3. Chambers is really clear that doing "too much of the right thing" can kill you. This is a form of the innovators dilemma, as protecting current success and making incremental improvements IS NOT innovation. He suggests that a company must disrupt itself. This is very hard to do with a Board being too conservative and focused on current stock prices. So yes, Nvidia can be disrupted by others, which seems to be what DeepSeek is showing.
4. Chambers suggest that charting future disruption means thinking big and sometimes taking big risks. As AI is in its infancy, clearly there is room for transitional moments and step changes. Being blind-sided by one of those can kill a company. Chambers explains how CISCO managed through some of those. It took some heart-rending work to do it. This is about the people running the place. Chambers heart-breaking explanation on the fall of Wang Computer lays this out. A brilliant creative scientific mind, just got attached to his own fears and missed a turn. This is another example of how people find it very difficult to deal with total context shifts. Maybe Jensen has an internalized belief that could cause him to mis-play a market transition as Dr. Wang did.
5. In thinking through scenarios Chambers also isolate what I call macro-scenario shifts. This is when larger scale forces impact those at lower levels. This of the recent storms in Texas where the weather system destroyed land-based systems. In CISCO's past the collapse of the internet bubble was such a case. Clearly in light of the global implications of AI, its energy and water use issues, its massive capital needs, and other issues expose market developments to macro-level shifts. Some of this work requires thinking about the unbelievable. Chambers suggest that talking to customers and diverse group of people and reading small signals can help here. I trust Jensen and his team are doing some of that.

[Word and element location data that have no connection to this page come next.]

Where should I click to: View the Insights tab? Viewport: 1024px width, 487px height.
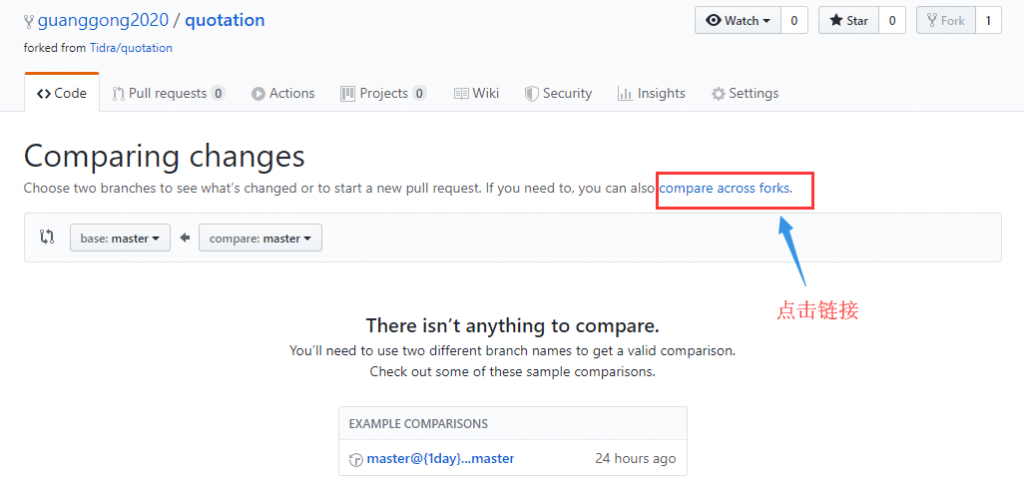(651, 93)
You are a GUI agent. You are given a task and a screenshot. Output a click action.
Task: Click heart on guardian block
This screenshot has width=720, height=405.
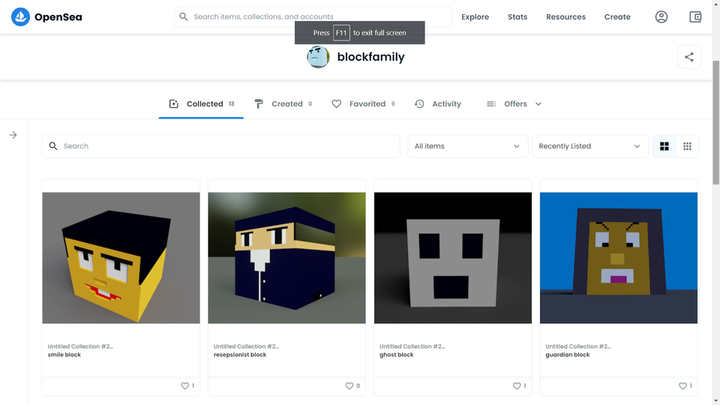[x=682, y=386]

Again, I am not suggesting that any of the above will happen, but that in some form they CAN happen. Thinking them through and developing paths forward would be helpful to Nvidia.
I am sure that Jensen has some of the smartest people in the world advising him, and a little unknown like me can be largely ignored. But here is something from John Chambers, Chairman Emeritus of Cisco Systems from his book, "Connecting the Dots."
"You have to compete in the moment but also rise above the short-term wins and problem to think 3, 5, and even 10 years out to pursue bigger and bolder dreams.
At Cisco, we were sometimes too early or we took on too much, but the reason we ultimately stayed on top is that we focused on connecting the dots. We developed a playbook for everything from how we acquired companies to how we managed people, how we dealt with customers to how we digitized countries."
This is the kind of thinking that both micro and macro scenario analysis tools can help with. Micro scenarios target smaller areas like product market evolution. Macro scenarios look at the broader forces shaping the larger business environment. Having both types in dialogue with each other in the strategy process of a company is how playbooks that Chambers is talking about get developed.